# [Document and screenshot pointing listing]
——————

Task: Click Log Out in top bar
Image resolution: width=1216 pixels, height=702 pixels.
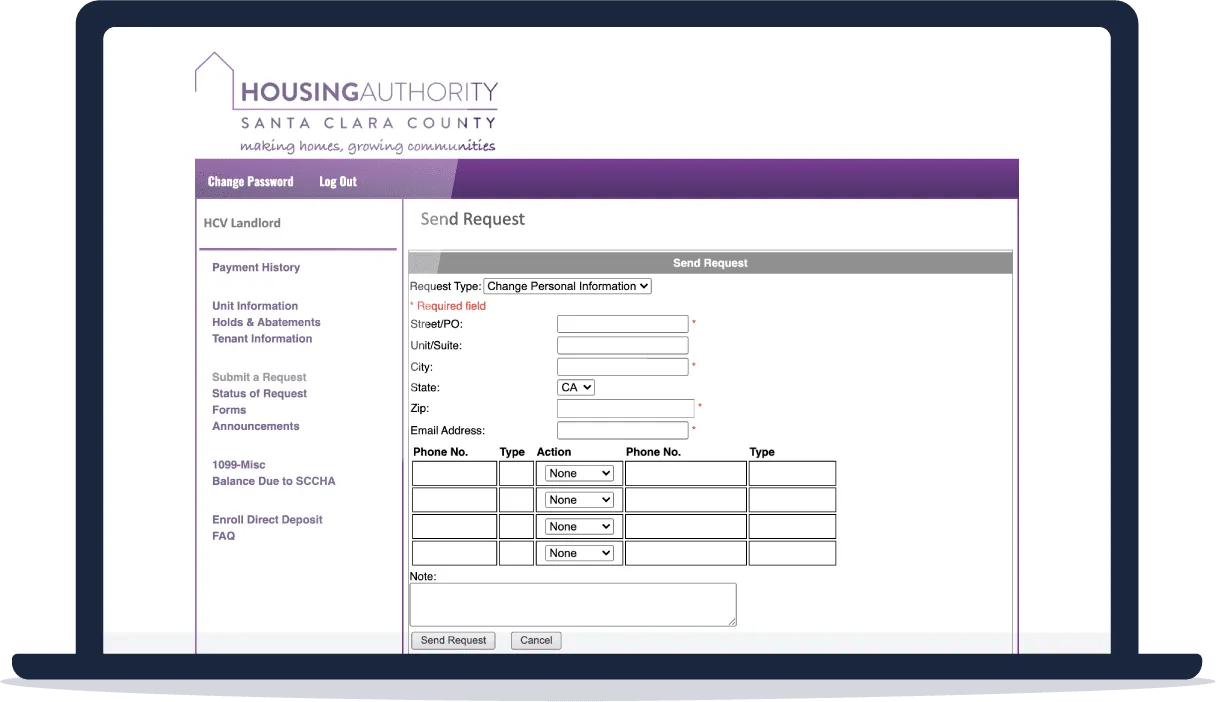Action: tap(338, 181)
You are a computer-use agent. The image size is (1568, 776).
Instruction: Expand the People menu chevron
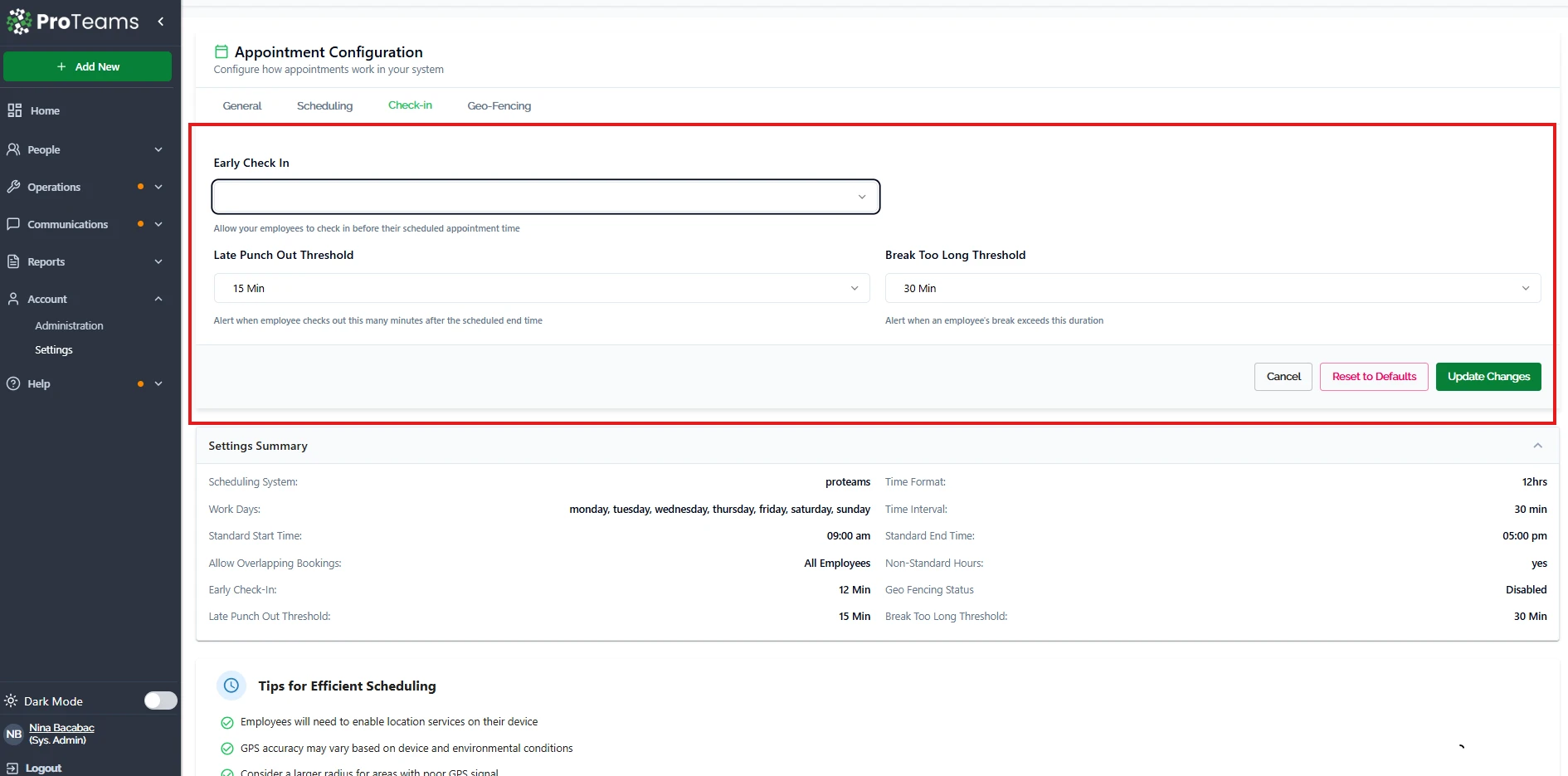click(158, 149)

——————

Rewrite the listing above with every "pixels" changed to "px" and nothing else altered. Omit the pictures from your version.

Task: Click Log Out in top bar
Image resolution: width=1216 px, height=702 px.
Action: tap(338, 181)
You are a computer-use agent. The image size is (1568, 776).
Instruction: Expand the People menu chevron
click(158, 149)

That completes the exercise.